International Journal of Biomedicine (Sep 2015)
Arteriovenous Relationships in the Pathogenesis of Encephalopathy
Abstract
The study aims at investigating the disturbance in intra- and extracranial interaction of arterial and venous vessels in stable arterial hypertension (SAH) and building a model of vascular relationships in the system: inflow – the exchange field of cerebral blood flow – outflow. Baseline data were obtained by catheterization through a probe that was wedged in the superior bulb of the internal jugular vein, where the hemodynamic and biochemical parameters of cerebral blood flow were obtained. Arterial blood was collected from the thoracic aorta. We performed the correlation and factor analyses of the relationship between the parameters of inflow and outflow to the skull in SAH patients compared with those in the control group.
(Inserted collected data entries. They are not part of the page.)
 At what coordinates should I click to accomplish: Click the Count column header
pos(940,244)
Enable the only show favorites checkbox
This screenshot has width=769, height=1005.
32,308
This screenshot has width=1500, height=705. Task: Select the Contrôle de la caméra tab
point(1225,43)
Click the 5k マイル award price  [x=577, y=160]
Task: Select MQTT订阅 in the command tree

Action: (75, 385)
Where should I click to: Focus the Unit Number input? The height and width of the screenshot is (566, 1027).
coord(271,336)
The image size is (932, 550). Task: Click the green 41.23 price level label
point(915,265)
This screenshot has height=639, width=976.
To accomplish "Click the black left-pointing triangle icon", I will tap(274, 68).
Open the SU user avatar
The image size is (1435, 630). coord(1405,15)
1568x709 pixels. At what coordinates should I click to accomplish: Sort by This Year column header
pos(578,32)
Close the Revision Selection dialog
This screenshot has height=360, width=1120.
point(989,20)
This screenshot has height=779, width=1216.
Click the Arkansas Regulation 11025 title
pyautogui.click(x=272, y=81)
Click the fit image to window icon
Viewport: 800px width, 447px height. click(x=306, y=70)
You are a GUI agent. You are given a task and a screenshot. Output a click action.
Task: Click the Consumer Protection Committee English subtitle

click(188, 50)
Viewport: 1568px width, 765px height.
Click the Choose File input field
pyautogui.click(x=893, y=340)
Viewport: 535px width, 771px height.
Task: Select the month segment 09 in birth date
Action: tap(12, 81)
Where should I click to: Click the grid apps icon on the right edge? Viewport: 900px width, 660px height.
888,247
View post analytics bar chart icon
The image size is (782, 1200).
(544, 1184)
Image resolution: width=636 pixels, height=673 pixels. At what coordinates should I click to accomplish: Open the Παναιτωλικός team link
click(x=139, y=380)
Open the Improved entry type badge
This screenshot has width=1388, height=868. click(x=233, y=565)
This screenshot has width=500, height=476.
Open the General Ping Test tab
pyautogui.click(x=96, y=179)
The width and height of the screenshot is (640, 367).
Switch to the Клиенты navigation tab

The identified differences led to the following conclusions: There is a loss of homeostatic control for the hemodynamic (extra- and intracerebral) and biochemical regulation in SAH; the high-energy processes of the aortic chamber (systolic and pulse pressure) spread to the bloodstream of the brain; the damping function of carotid siphons is impaired; cerebral venous stasis is formed; increased pressure in the microvascular venous network of the brain is defined; and a loss of the homeostatic control of the rheological properties of blood is defined. The loss of extracranial regulation of intracranial venous pressure in SAH leads to venous plethora of the intracerebral vessels, increasing the “booster" pressure in the microvasculature, and circulatory hypoxia of brain tissues. The consequences of these changes are metabolic and hemodynamic disturbances in energy supply for activated neurons, as well as circulatory hypoxia resulting in disturbances of the regulatory function of the nervous system and mental activity, and the development of hypertonic angioencephalopathy.